Unifying Your Data Ecosystem with Delta Lake Integration
As organizations are maturing their data infrastructure and accumulating more data than ever before in their data lakes, Open and Reliable table formats such as Delta Lake become a critical necessity.
Thousands of companies are already using Delta Lake in production, and open-sourcing all of Delta Lake (as announced in June 2022) has further increased its adoption across various domains and verticals.
Since many of those companies are using both Databricks and other data and AI frameworks (e.g., Power BI, Trino, Flink, Spark on Kubernetes) as part of their tech stack, it’s crucial for them to be able to read and write from/to Delta Lake using all those frameworks.
The goal of this blog post is to help these users do so, as seamlessly as possible.
Integration Options
Databricks provides multiple options to read data from and write data to the lakehouse. These options vary from each other on various parameters. Each of these options match different use cases.
The parameters we use to evaluate these options are:
- Read Only/Read Write - Does this option provide read/write access or read only.
- Upfront investment - Does this integration option require any custom development or setting up another component.
- Execution Overhead - Does this option require a compute engine (cluster or SQL warehouse) between the data and the client application.
- Cost - Does this option entail any additional cost (beyond the operational cost of the storage and the client).
- Catalog - Does this option provide a catalog (such as Hive Metastore) the client can use to browse for data assets and retrieve metadata from.
- Access to Storage - Does the client need direct network access to the cloud storage.
- Scalability - Does this option rely on scalable compute at the client or provides compute for the client.
- Concurrent Write Support - Does this option handle concurrent writes, allowing write from multiple clients or from the client and Databricks at the same time. (Docs)
Direct Cloud Storage Access
Access the files directly on the cloud storage. External tables (AWS/Azure/GCP) in Databricks Unity Catalog (UC) can be accessed directly using the path of the table. That requires the client to store the path, have a networking path to the storage, and have permission to access the storage directly.
a. Pros
- No upfront investment (no scripting or tooling is required)
- No execution overhead
- No additional cost
b. Cons
- No catalog - requires the developer to register and manage the location
- No discovery capabilities
- Limited Metadata (no Metadata for non delta tables)

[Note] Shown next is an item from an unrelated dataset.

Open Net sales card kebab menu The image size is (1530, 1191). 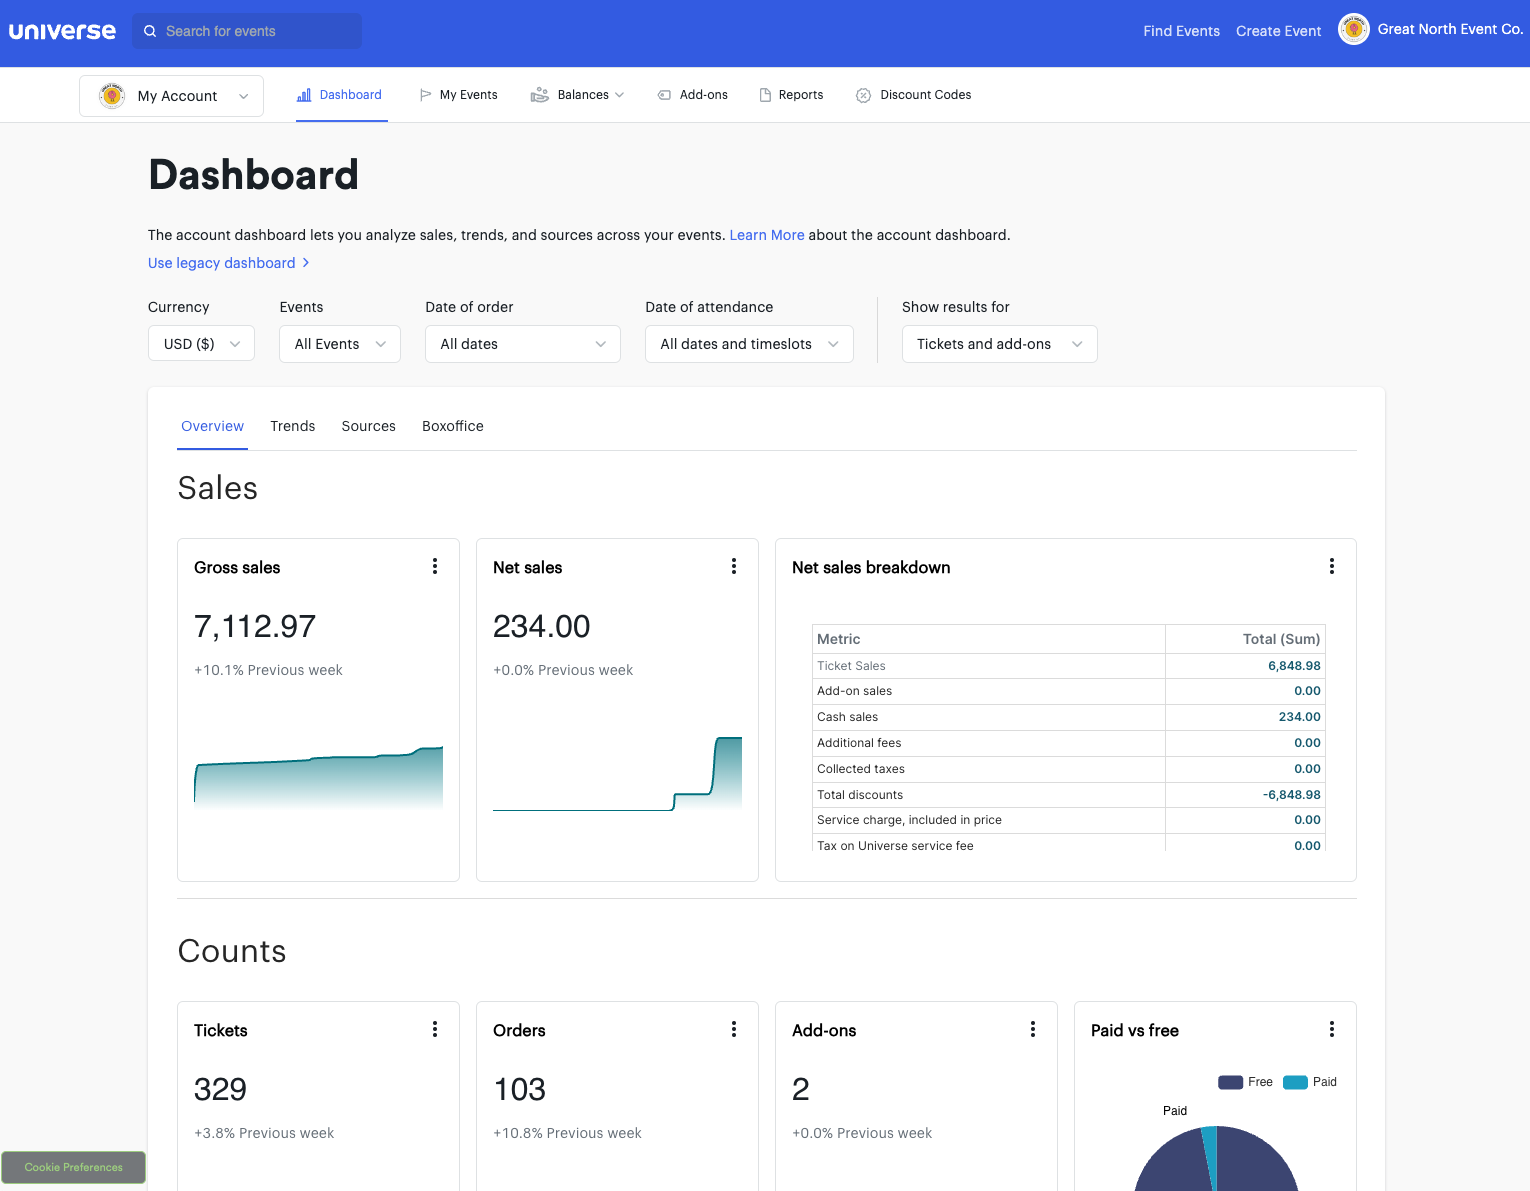coord(734,567)
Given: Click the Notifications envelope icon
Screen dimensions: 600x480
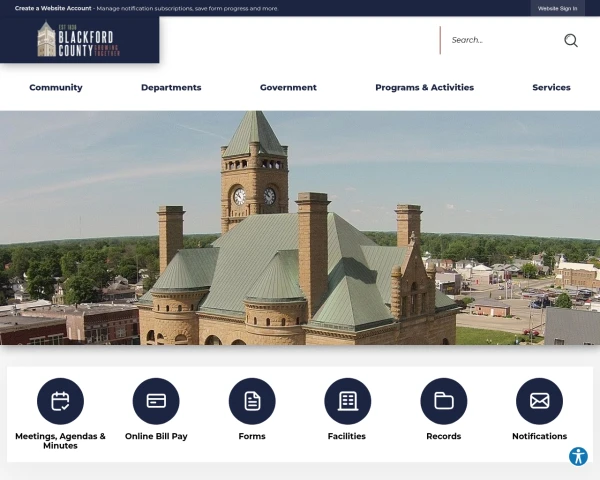Looking at the screenshot, I should tap(540, 401).
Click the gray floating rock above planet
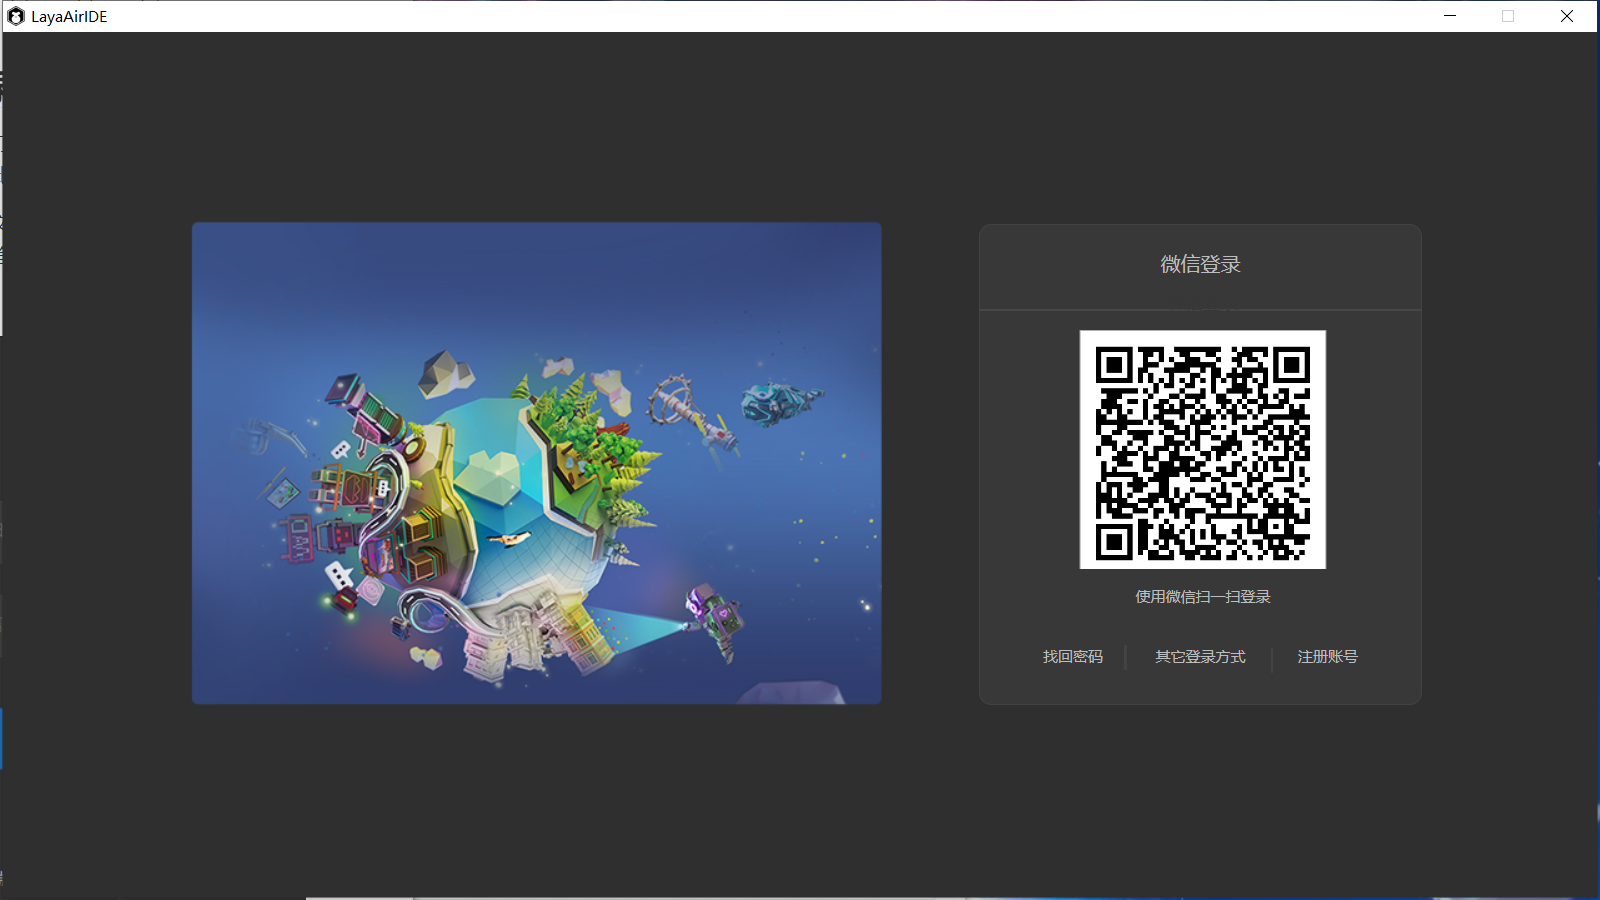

- Requires access to storage
- No governance capabilities
- No table ACLs: Permission managed at the file/folder level
- No audit
- Limited concurrent write support
- No built in scalability - the reading application has to handle scalability in case of large data sets
c. Flow:
- Read:
- Databricks perform ingestion (1)
- It persists the file to a table defined in Unity Catalog. The data is persisted to the cloud storage (2)
- The client is provided with the path to the table. It uses its own storage credentials (SPN/Instance Profile) to access the cloud storage directly to read the table/files.
- Write:
- The client writes directly to the cloud storage using a path. The path is then used to create a table in UC. The table is available for read operations in Databricks.
External Hive Metastore (Bidirectional Sync)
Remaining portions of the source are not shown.